En segundo lugar, la coalición morenista es un ente por demás inestable desde su origen, a lo que se suman las agendas de grupos disímbolos y los intereses naturales de los aspirantes a la candidatura presidencial de 2024. La coalición sumó a grupos, fuerzas e intereses del más diverso origen, ideología y objetivos, condición necesaria para ganar la presidencia hace dos años. Sin embargo, las divergencias internas, los conflictos que ahí bregan y la total ausencia de institucionalización implican que la administración de ese ente complejo es casi imposible, lo que ya afecta su alineamiento de candidaturas pero, sobre todo, la dinámica política y del gobierno en los próximos tres años. Si bien todas sus fuerzas comparten el objetivo común de ganar la elección legislativa de junio, sus divergencias inexorablemente, poco a poco, irán ganando fuerza. Es de anticiparse que las agendas contrapuestas, muchas de ellas radicales, de las tribus morenistas consumirán buena parte del tiempo del presidente en el futuro mediato, con consecuencias potencialmente funestas.

Tercero, la corrupción fue quizá el factor nodal que le confirió la legitimidad ganadora al presidente en 2018, pero el actuar gubernamental no ha hecho nada por disminuirla, como ilustran innumerables ejemplos de corrupción dentro del propio gobierno y de Morena. Lo único evidente es que cambió el partido en el gobierno, pero no las prácticas tradicionales. En adición a lo anterior, el embate contra los expresidentes muy probablemente llevará más a ajustes de cuentas terminando el sexenio que a una exitosa persecución judicial, lo cual, incrementalmente, irá calando en el ánimo de los liderazgos morenistas, comenzando por el propio presidente. En ausencia de una estrategia para la erradicación de la corrupción desde sus causas, el gobierno estará tan expuesto en el futuro como lo están sus predecesores, si no es que más. Las revanchas no serán amables.
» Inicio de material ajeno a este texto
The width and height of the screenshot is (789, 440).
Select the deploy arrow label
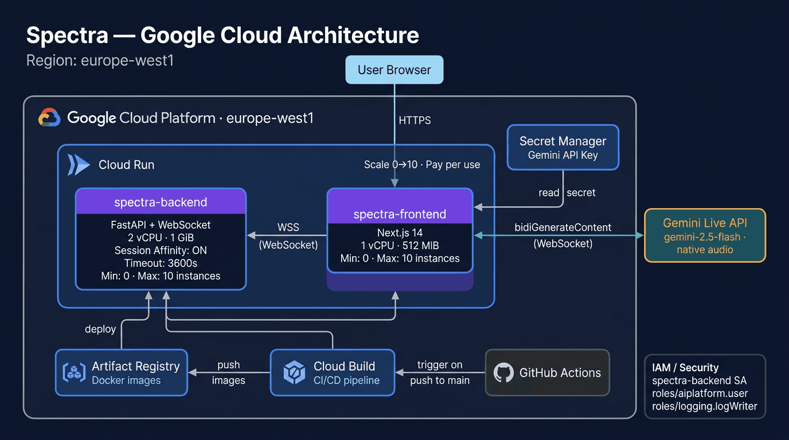pyautogui.click(x=100, y=329)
Cuarto, la popularidad del presidente sigue siendo elevada, lo que podría traducirse en un resultado electoral menos dañino de lo que ha sido la experiencia con los votantes desde que los votos se cuentan bien, al menos desde 1997. En cada intermedia desde entonces, el partido en el gobierno perdió terreno, en algunos casos dramáticamente. Con todo, es imposible que se repita la faena del 2018 tanto por la erosión natural que sufren los gobiernos en funciones como por las condiciones económicas en que llegaremos a junio próximo. Más allá de la popularidad, no es posible ignorar que la suma de votos para el legislativo de todos los partidos que postularon al hoy presidente quedó muy por debajo del 50% en 2018. Hasta una pequeña erosión en las preferencias cambia el panorama político de manera radical.

Finalmente, aunque todo en Morena es sobre el poder e intentarán preservar la paz interna en aras de ganar el Congreso, las contradicciones internas son tan grandes que el gran factor de cohesión y contención, el presidente López Obrador, va a verse presionado desde todos los vértices. En un momento de emergencia económica y social como éste, en lugar de concordia y paz, el país sufrirá más polarización, conflicto y malas decisiones. Nada de eso ayudará al gobierno y menos al país.

Si uno extrapola del pasado, todo indica que el escenario más probable para Morena no será benigno en junio próximo. Desde luego, mucho dependerá de lo que hagan el gobierno y la oposición. El gobierno tiene el sartén por el mango y, de cambiar sus prejuicios dando un giro sensible en su estrategia económica y de polarización, el panorama podría serle menos negativo, aunque el tiempo apremia. Por su parte, si los partidos de oposición nominan candidatos susceptibles de ganar con una narrativa creíble y esperanzadora (y, desde luego, no se canibalizan unos a otros como en Puebla), el resultado abriría oportunidades para un mejor futuro después de 2024.